L’eSwatini, dernier allié de Taïwan en Afrique
L’eSwatini, dernier allié de Taïwan en Afrique
Par Brice Pedroletti
Pékin ne desespère pas de faire basculer le petit Etat dans son giron diplomatique, car tous les moyens sont bons pour affaiblir Taïwan et ses velléités d’indépendance.
Le roi de l’eSwatini, Mswati III, décore la présidente de Taïwan, Tsai Ing-wen, à Manzini, le 18 avril. / MONGI ZULU / AFP
Pour son grand sommet sino-africain, le président Xi Jinping a gagné son pari d’inviter toute l’Afrique. Ou presque : seul un petit Etat d’Afrique australe, l’eSwatini (ex-Swaziland), coincé entre Mozambique et Afrique du Sud, manque à l’appel. Et pour cause : c’est le seul pays du continent à avoir maintenu des relations diplomatiques avec la République de Chine, c’est-à-dire Taïwan. La présidente taïwanaise, Tsai Ing-wen, élue en 2016, s’y est rendue en visite officielle en avril. Or aux yeux de Pékin, tous les moyens sont bons pour pénaliser son gouvernement, considéré comme favorable à l’indépendance formelle de Taïwan.

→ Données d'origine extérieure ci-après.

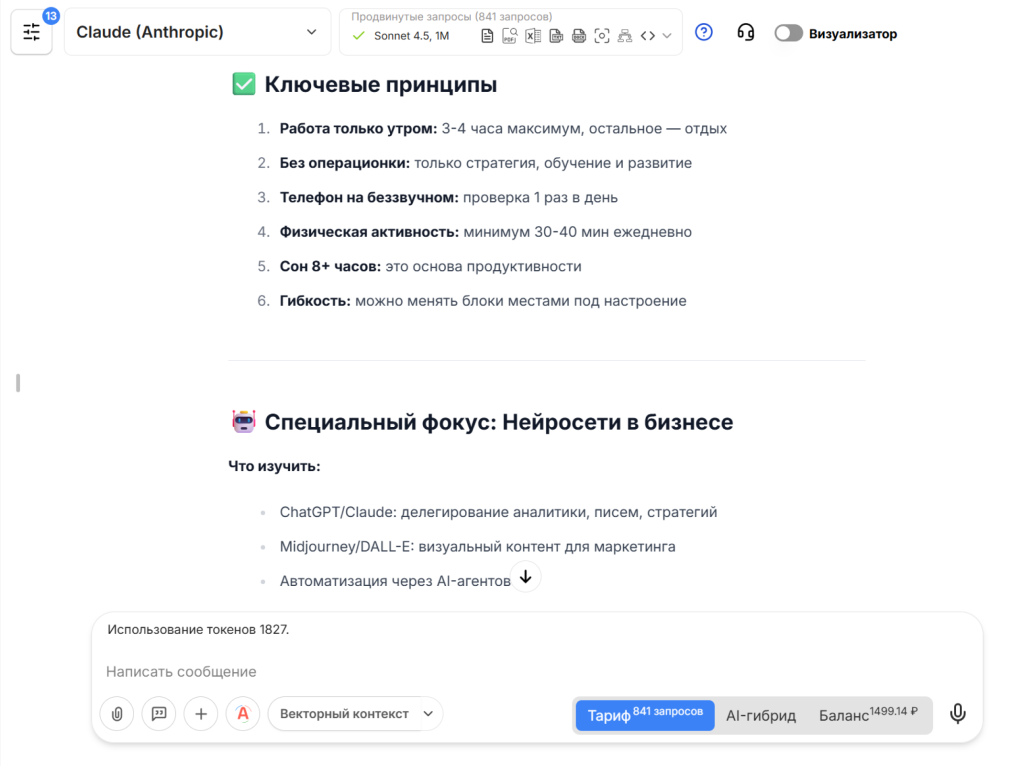
Task: Activate voice input with the microphone icon
Action: [x=958, y=713]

Deux autres alliés africains de Taïwan, Sao Tomé et surtout le Burkina Faso, ont tourné casaque depuis 2016 pour basculer du côté de la Chine communiste – tout comme trois pays d’Amérique centrale et des Caraïbes. Le ralliement de Ouagadougou, le 26 mai, fut pour les Chinois une véritable victoire, alors que des responsables politiques burkinabés s’étaient publiquement offusqués des propositions d’aide chinoise – jusqu’à quatre fois le PIB de ce pays d’Afrique francophone. Taipei n’avait pu que déplorer que cet allié de vingt-quatre ans « succombe aux tentations de la diplomatie du dollar ».
Interrogé sur l’exception eSwatini, lors d’un point presse récent, l’envoyé spécial du gouvernement chinois pour l’Afrique, Xu Jinghu, a déclaré que la Chine n’exercerait « aucune pression » sur Mbabane. « Nous allons attendre que ce soit le bon moment » pour coopérer, a-t-il dit, ajoutant : « Je pense que cela arrivera tôt ou tard. »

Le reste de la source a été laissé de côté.